First, we plan to create a US maps, with states different colors representing different income levels.
Run below code to import the geodata file “us-states.json”, and store the geo-data in the variable “states_geodata’
# *
states_geodata <- geojsonio::geojson_read("us-states.json", what = "sp")
## Error in loadNamespace(x): there is no package called 'geojsonio'
If R gives the error: File does not exist. You need to set the working directory to the folder where contains the “us-states.json” file.
If R gives the error on “cannot find package named ‘geojsonio’”, it’s because you have not installed it yet. Try to install it now.
Then, we create a variable “income_map” as the media containing the income level map
# *
income_map <- leaflet(states_geodata) %>% #attach geodata to the
setView(-96, 37.8, 4) %>% #set the mapview range to US
addTiles()
## Error in structure(list(options = options), leafletData = data): object 'states_geodata' not found
income_map #show the map
## Error in eval(expr, envir, enclos): object 'income_map' not found
If R cannot recognize “%>%”, it’s because you forget to include the “magrittr” library for this script. Go to the beginning of the R script and run the code “{library(magrittr)}”
By far you should only see a map of US without any other information, because we have not attached any social economical data to it.
Before we attach the income data, we first need to classify them. The average income for each state is a unique number. So without classification, each state will have a unique color on the map, making the map messy. To make the map readable, we need to make it with less classes, say 8.
There are many ways to make the classification. Here, we use percentile. We will use the function {quantile()} to classify “Average_Income” column of US_data
Then, let’s look at the function {quantile()}.
{quantile(x,probs)} may take two arguments. {x} stands for the data yet to be classified. {probs} is a vector containing the pre-set percentiles.
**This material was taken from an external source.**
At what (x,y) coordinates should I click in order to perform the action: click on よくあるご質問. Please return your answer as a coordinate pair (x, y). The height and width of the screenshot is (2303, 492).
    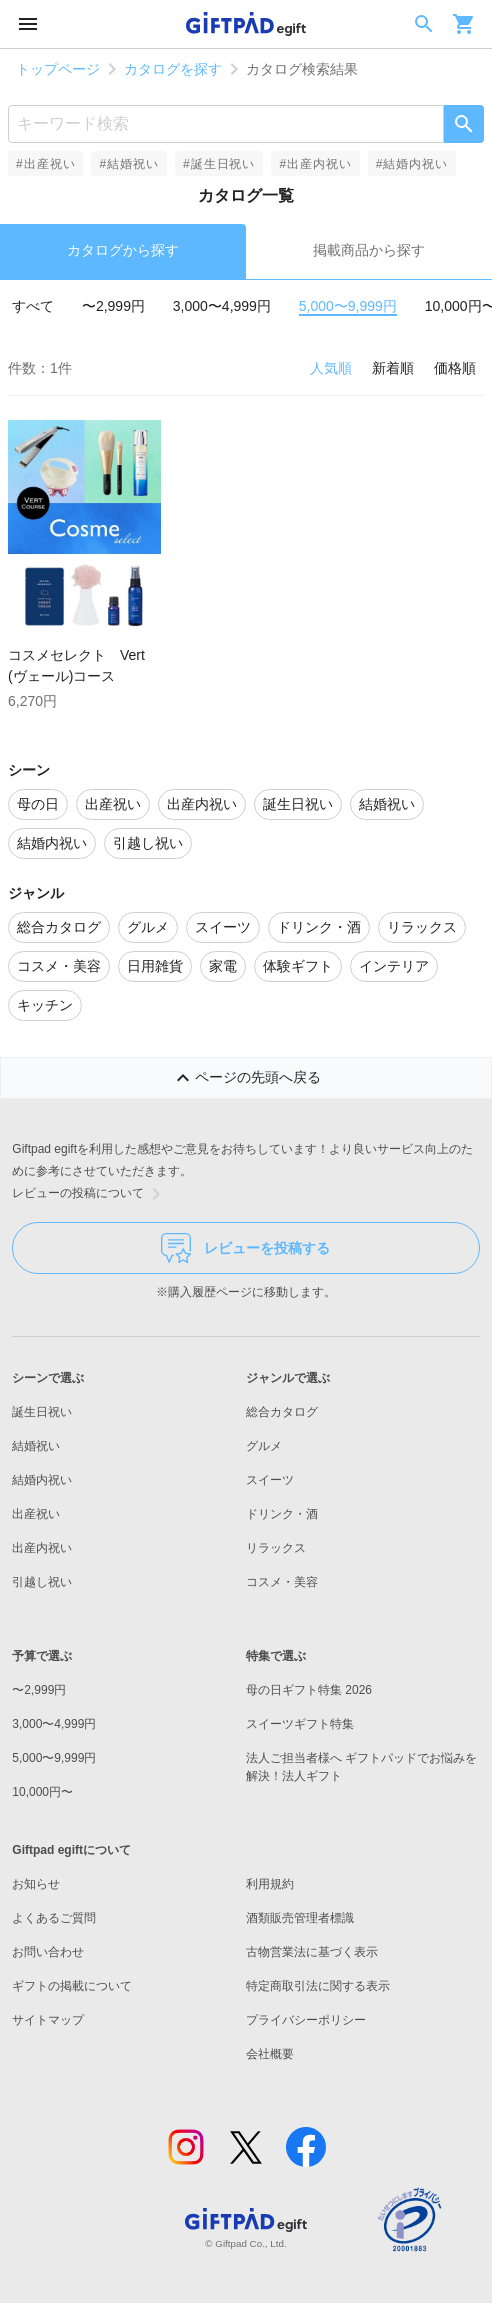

To illustrate, we create a vector x, which has 20 elements, each of which follows a uniform distribution from 0 to 10.
x=runif(20,0,10)
x
## [1] 1.79847464 1.40054574 4.04084308 3.08491994 3.93530496 9.39953881
## [7] 6.01121072 6.65332570 0.09038669 1.20785121 9.00933184 4.05568370
## [13] 3.96800874 8.54257795 3.54522259 1.79769108 0.17058120 3.38778815
## [19] 2.52780022 7.75589800
If we want to get the 20% and 60% percentile of x, we should call the function,
quantile(x,c(0.2,0.6))
## 20% 60%
## 1.718262 3.997142
If we want to equally divide x into 4 parts respect to percentiles, then we should call
quantile(x,c(0.00,0.25,0.5,0.75,1.00))
## 0% 25% 50% 75% 100%
## 0.09038669 1.79827875 3.74026377 6.17173947 9.39953881
If we want to equally divide US_data$Average_Income into 8 parts respect to percentiles, how should we write the code?
#Replace the ???? with correct code
bins_income <- quantile(US_data$Average_Income, ????)
#
print(bins_income)
## Error: <text>:2:53: unexpected ')'
## 1: #Replace the ???? with correct code
## 2: bins_income <- quantile(US_data$Average_Income, ????)
## ^
Now the Average_Income has been classified into 8 categories and the quantile information has been stored in the variable “bins_income”, with which we can then assign colors to each of the 8 classes and attach the data to the map.
{11. Run the below codes to generate the income level map.} You may try to understand this part if you are interested in it. It is not mandatory.
# *
pal_income <- colorBin("YlOrRd", #use a pre-defined color ramp
domain = US_data$Average_Income, #the data used to assign colors
bins = bins_income) #
## Error in colorBin("YlOrRd", domain = US_data$Average_Income, bins = bins_income): object 'US_data' not found
# *
income_map %>% addPolygons( #add Polygons to the maps with below information
fillColor = ~pal_income(US_data$Average_Income), #colored income data
weight = 2, #weight of polygon (state) boundaries
opacity = 1, #opacity of polygon (state) boundaries
color = "white", #color of polygon (state) boundaries
dashArray = "3", #line type of polygon (state) boundaries
fillOpacity = 0.7 #Opacity of filled state colors
)
## Error in getMapData(map): object 'income_map' not found
{{12.}} (Bonus part, extra 5 points)
{ Create a US map showing the percentages of population with highschool or higher degree of each state.}
Some requirements:
The percentages of population should be divided into 5 classes.
The color of the boundary of the states should be “orange”.
The weight of the boundary of the states should be 3.
You just need to replace all the ????? to correct codes below.
#Replace the ????? with correct code
edu_map <- leaflet(states_geodata) %>% #attach geodata to the
setView(-96, 37.8, 4) %>% #set the map range to US
addTiles()
bins_edu <- quantile(?????, ?????)
pal_edu <- colorBin("YlGnBu", #use a pre-defined color ramp
domain = ?????, #the data used to assign colors
bins = bins_edu)
edu_map %>% addPolygons(
fillColor = ~pal_edu(?????),
weight = ?????,
opacity = 1,
color = ?????,
dashArray = "3",
fillOpacity = 0.7)
#
## Error: <text>:7:27: unexpected ','
## 6:
## 7: bins_edu <- quantile(?????,
## ^
#The End